**Exercise data**.
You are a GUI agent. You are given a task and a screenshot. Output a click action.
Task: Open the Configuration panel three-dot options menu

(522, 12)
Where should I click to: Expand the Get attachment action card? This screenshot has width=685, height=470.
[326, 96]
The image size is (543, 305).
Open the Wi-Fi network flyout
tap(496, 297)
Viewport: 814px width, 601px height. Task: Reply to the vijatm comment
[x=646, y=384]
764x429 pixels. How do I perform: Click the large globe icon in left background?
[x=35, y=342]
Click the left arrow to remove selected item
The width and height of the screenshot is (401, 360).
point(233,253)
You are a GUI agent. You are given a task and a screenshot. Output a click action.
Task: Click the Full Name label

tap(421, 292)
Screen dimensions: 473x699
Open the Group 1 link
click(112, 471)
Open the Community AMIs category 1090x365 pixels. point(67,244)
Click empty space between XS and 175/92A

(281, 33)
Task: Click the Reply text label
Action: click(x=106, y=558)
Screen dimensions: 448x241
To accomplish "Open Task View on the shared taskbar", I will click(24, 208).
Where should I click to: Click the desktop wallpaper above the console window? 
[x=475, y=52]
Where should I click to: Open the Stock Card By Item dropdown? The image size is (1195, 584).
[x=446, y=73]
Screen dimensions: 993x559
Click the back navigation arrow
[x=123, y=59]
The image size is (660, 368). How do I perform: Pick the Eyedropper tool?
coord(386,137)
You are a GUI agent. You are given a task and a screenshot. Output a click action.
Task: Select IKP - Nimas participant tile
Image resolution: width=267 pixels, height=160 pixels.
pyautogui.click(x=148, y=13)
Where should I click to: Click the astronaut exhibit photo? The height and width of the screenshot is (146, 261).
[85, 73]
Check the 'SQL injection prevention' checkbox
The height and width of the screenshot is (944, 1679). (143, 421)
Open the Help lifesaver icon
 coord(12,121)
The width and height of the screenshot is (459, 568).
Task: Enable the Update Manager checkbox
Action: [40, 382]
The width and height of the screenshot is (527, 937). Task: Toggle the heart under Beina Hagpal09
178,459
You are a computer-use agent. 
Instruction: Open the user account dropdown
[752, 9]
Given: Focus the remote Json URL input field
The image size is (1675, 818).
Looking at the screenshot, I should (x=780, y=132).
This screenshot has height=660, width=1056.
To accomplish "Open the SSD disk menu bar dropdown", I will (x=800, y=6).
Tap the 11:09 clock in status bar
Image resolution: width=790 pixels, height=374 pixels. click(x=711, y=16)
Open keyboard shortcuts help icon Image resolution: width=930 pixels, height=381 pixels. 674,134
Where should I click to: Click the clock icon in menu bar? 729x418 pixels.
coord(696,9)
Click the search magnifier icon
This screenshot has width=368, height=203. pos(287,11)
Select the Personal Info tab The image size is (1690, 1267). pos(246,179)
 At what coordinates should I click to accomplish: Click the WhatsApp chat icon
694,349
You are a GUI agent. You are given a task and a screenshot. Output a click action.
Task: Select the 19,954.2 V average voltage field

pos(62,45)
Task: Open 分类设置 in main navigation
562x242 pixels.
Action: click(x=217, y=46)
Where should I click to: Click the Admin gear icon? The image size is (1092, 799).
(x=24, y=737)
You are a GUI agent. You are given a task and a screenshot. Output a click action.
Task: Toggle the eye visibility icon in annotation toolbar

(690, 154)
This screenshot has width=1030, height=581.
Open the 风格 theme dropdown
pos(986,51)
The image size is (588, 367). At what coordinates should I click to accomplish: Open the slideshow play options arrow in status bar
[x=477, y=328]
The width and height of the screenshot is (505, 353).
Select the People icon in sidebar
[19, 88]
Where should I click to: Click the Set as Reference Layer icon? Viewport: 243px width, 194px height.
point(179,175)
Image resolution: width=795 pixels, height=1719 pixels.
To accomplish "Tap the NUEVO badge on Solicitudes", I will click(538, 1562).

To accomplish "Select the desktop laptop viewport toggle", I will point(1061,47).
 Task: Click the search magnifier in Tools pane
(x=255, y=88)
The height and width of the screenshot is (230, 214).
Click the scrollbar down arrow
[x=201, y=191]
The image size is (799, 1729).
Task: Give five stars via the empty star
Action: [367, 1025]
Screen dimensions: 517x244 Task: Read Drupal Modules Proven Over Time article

**Problem statement**.
Going through the listing above, count every line in which the word "dimensions" occurs, and state only the count.

**Problem solution**.
4